━━ PROVIDED DATA

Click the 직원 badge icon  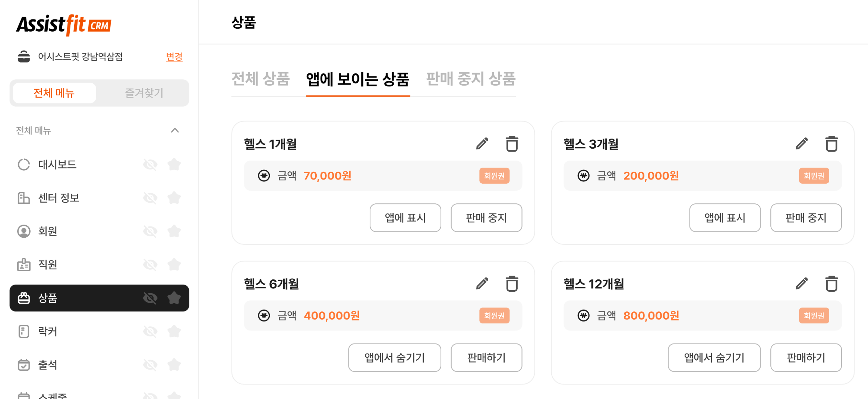(x=24, y=265)
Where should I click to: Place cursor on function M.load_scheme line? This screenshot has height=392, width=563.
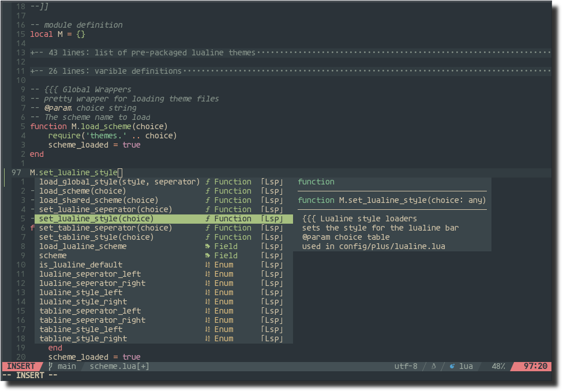98,126
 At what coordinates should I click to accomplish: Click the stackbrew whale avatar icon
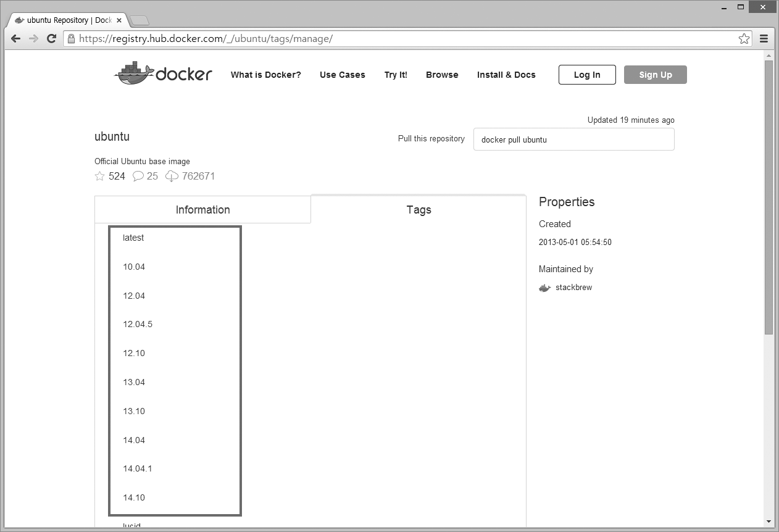pyautogui.click(x=544, y=288)
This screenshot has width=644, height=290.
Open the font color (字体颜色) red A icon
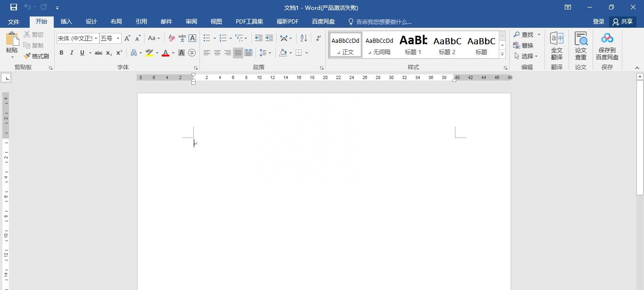[x=165, y=52]
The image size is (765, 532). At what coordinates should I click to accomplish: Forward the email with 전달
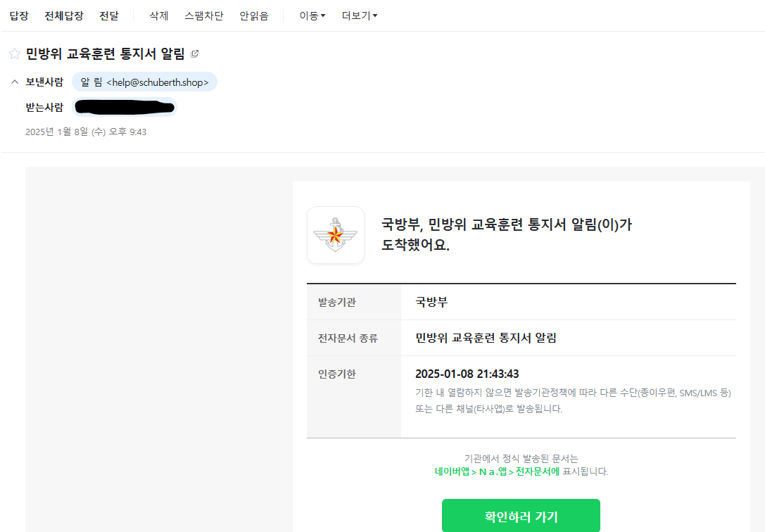(109, 15)

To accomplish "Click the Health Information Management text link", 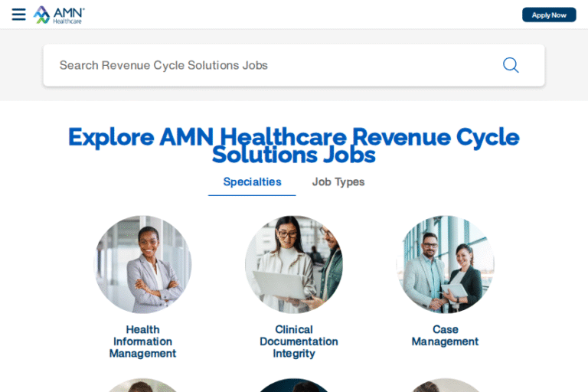I will click(142, 341).
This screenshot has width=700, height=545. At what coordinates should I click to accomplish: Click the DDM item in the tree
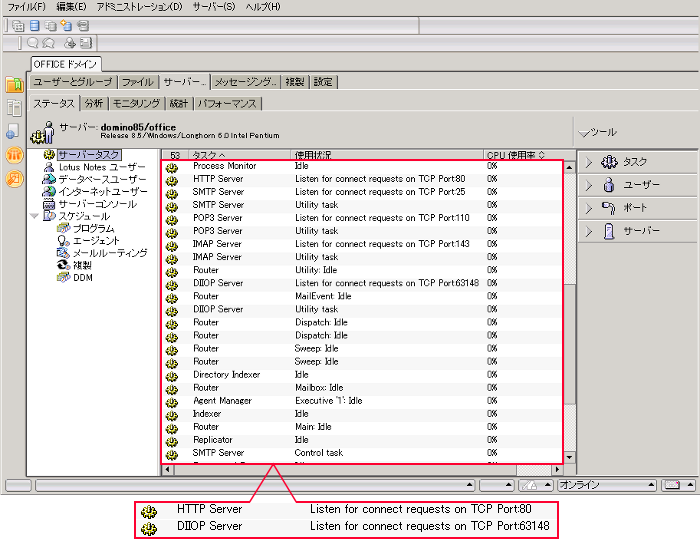[82, 277]
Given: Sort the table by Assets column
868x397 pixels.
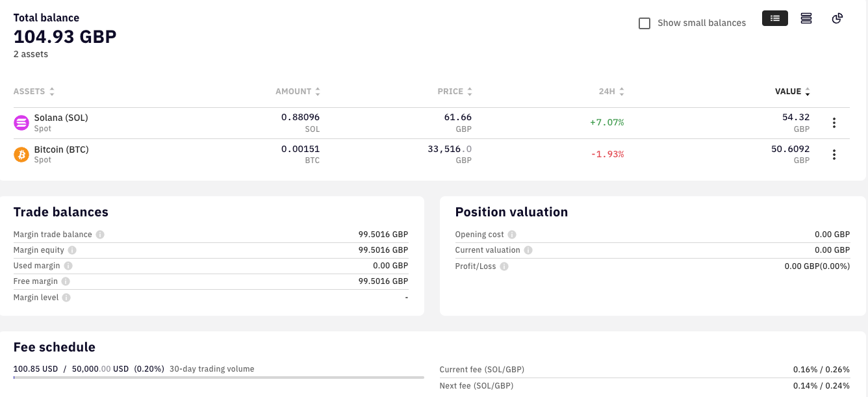Looking at the screenshot, I should click(34, 92).
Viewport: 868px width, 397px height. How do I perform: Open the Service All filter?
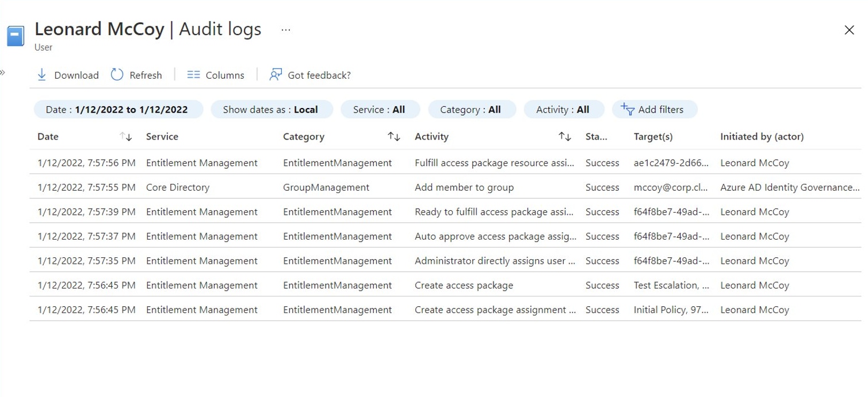pos(380,109)
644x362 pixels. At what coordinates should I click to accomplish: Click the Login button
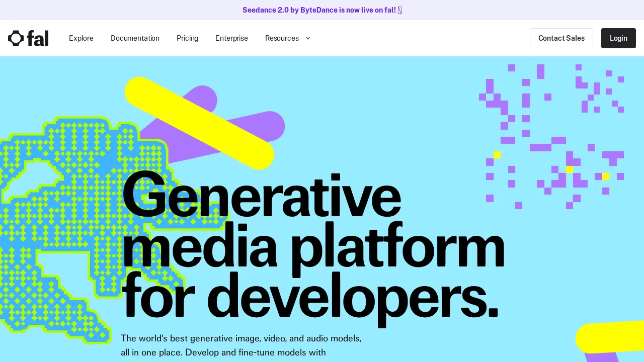click(x=618, y=38)
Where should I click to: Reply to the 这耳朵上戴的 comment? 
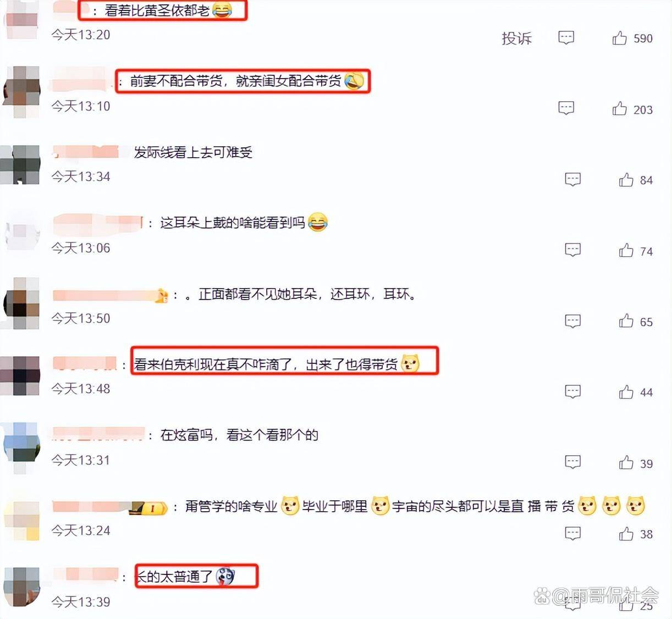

━━━━

**WHAT YOU NEED TO DO**:
Set down exactly and only the lines from the line that contains "This screenshot has width=700, height=545." through the last line of the entries above, with both of those lines included and the pictures left out.

**SOLVED EXERCISE**:
This screenshot has width=700, height=545. At what coordinates should I click to accomplish: Click the DDM item in the tree
[82, 277]
Given: Sort the table by Assets column
868x397 pixels.
Looking at the screenshot, I should click(34, 92).
Viewport: 868px width, 397px height. How do I perform: Open the Service All filter?
pos(380,109)
644x362 pixels. At what coordinates should I click to accomplish: Click the Login button
click(x=618, y=38)
Where should I click to: Reply to the 这耳朵上戴的 comment? 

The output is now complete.